2.  If you buy a tape backup drive and 3rd party software.  The native backup system in SBS 2008 AND in Server 2008 does not support Tape backup.
3.  Yes.
4.  If you purchase the Premium version.
5.  5 CALs.

Frankly, I think you're asking the wrong questions.

The CALs are more expensive than regular CALs.  If you are not planning on using Exchange (which I recommend you DO plan on using it), then you will pay more for your CALs (beyond the included 5).

SBS MUST be the FSMO Master DC in your Active Domain.  Many people misunderstand the product are think it can be the only server or that it can't have any other DCs.  Both are FALSE.  You may have additional servers AND you may have additional DCs - the restriction is the FSMO roles (that I've mentioned three times).  This is why you can only have ONE SBS Server in a network (other NON-SBS servers are fine).  Because you can't have two servers that BOTH hold ALL the FSMO roles - there can be only one FSMO role for each role in a single domain environment.

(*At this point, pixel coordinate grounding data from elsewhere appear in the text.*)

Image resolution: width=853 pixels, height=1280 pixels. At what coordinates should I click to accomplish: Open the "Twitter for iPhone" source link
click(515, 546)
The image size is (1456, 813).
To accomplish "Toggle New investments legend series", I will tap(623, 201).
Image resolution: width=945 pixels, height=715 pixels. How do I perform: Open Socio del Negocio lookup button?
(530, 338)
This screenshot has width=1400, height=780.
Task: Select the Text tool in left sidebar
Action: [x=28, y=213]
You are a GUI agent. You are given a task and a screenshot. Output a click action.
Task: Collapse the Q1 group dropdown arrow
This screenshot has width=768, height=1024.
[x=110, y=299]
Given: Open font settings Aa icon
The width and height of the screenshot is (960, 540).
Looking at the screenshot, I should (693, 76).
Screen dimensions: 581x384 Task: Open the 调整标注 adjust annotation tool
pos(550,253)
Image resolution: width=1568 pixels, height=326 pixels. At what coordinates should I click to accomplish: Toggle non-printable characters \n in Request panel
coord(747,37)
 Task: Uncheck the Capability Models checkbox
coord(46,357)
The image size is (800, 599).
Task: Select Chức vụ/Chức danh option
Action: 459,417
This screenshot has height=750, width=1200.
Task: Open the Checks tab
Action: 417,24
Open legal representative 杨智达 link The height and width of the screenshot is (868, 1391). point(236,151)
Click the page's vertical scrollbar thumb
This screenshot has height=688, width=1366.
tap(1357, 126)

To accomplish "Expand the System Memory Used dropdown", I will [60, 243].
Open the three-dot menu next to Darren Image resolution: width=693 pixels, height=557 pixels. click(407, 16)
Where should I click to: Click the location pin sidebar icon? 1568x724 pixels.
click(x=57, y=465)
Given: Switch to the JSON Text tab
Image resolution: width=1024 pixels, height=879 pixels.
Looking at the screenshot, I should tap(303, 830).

You CANNOT have trusts to other domains with SBS (this is not generally a problem - I've yet to see a small business that needed trusts).

You CANNOT run Terminal Services ON THE SBS SERVER.  You CAN add another server and install terminal services on that second server.

You have a MAXIMUM of 75 CALs on an SBS domain.

You CANNOT use SBS in a workgroup - SBS REQUIRES it be the FSMO master DC which means it MUST be installed in a domain configuration.

Other than these restrictions, SBS is a thoroughly integrated system that offers features that are NOT CURRENTLY AVAILABLE for NON-SBS/EBS systems.  INCLUDING: integrated reporting on the server status, Remote Web Workplace for easy remote access to the network, and easy management with a variety of Wizards to configure and repair problems. It is otherwise a FULL copy of SERVER 2008 with EXCHANGE 2007 with all the other features and abilities that they have - DHCP, DNS, Active Directory, IIS, etc.

There's no technical reason I've encountered why you couldn't install SQL on SBS - provided the version of SQL you are installing is compatible with Server 2008.  If you want SQL WITH SBS, you need to purchase the premium version AND the Premium version CALs if you have more than 5 users who need access to the SQL server.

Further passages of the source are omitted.